## Excerpted text
** begin **

Amash was elected to Congress as a tea party ally in 2010, and he quickly made a name for himself by often voting against the leadership's priorities on libertarian grounds. The Trump era only isolated him even more from his colleagues. In March, for instance, Amash was the one Republican in the House to vote to condemn Trump's bogus emergency declaration. But Amash still went even further than usual in May when he took to social media and wrote that, after reading the Mueller Report he believed that Trump "has engaged in impeachable conduct."
The reaction to that pronouncement was swift, and Trump tweeted in response, "Never a fan of @justinamash, a total lightweight who opposes me and some of our great Republican ideas and policies just for the sake of getting his name out there through controversy," and added, "Justin is a loser who sadly plays right into our opponents hands!" Amash's old allies in Michigan quickly abandoned him as well, but that didn't stop Amash from continuing to oppose the administration in both word and deed. A number of Republicans also launched primary campaigns against Amash before he left the GOP.

** end **

## Supplied data
** begin **

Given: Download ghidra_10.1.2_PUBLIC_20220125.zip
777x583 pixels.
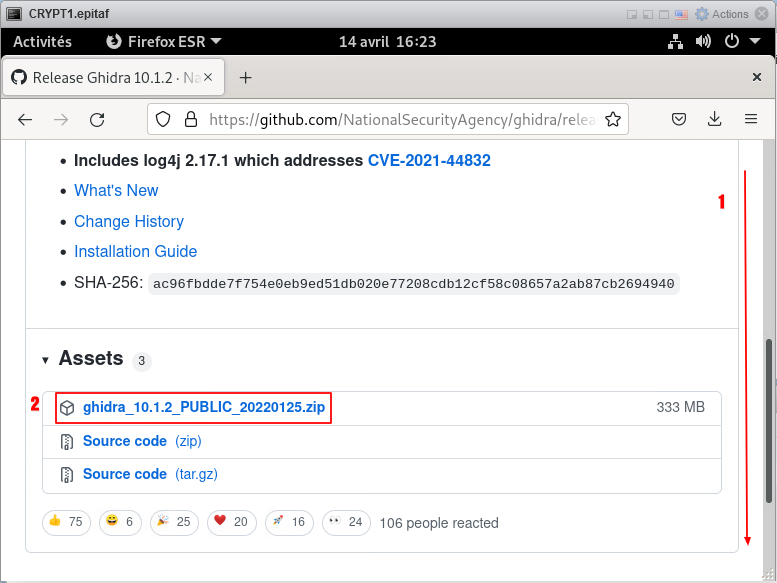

** end **

## Objectives
A. According to the passage about Justin Amash, what did Amash conclude about Trump after reading the Mueller Report?
B. Carry the passage about Justin Amash forward from its last sentence, writing the next part.

## Answer list
A. He concluded that Trump "has engaged in impeachable conduct."

B.
Democrats haven't seriously targeted this seat in a long time, but that began to change even before Amash became an independent. Attorney Nick Colvin, who served in the Obama administration, announced he would run in June, while fellow attorney Hillary Scholten reportedly plans to get in.
Despite Trump's clear win here, this seat is hardly safely red. According to Bloomberg's Greg Giroux, the 3rd District backed 2018 GOP gubernatorial nominee Bill Schuette by a very slim 48.6-48.2 margin, and GOP Senate nominee John James carried it by a modest 51-47. However, Amash's decision to bolt his party introduces quite a lot of unpredictability to this race, especially since we don't yet know what he'll do in 2020.
Amash said later on Thursday that he would seek re-election.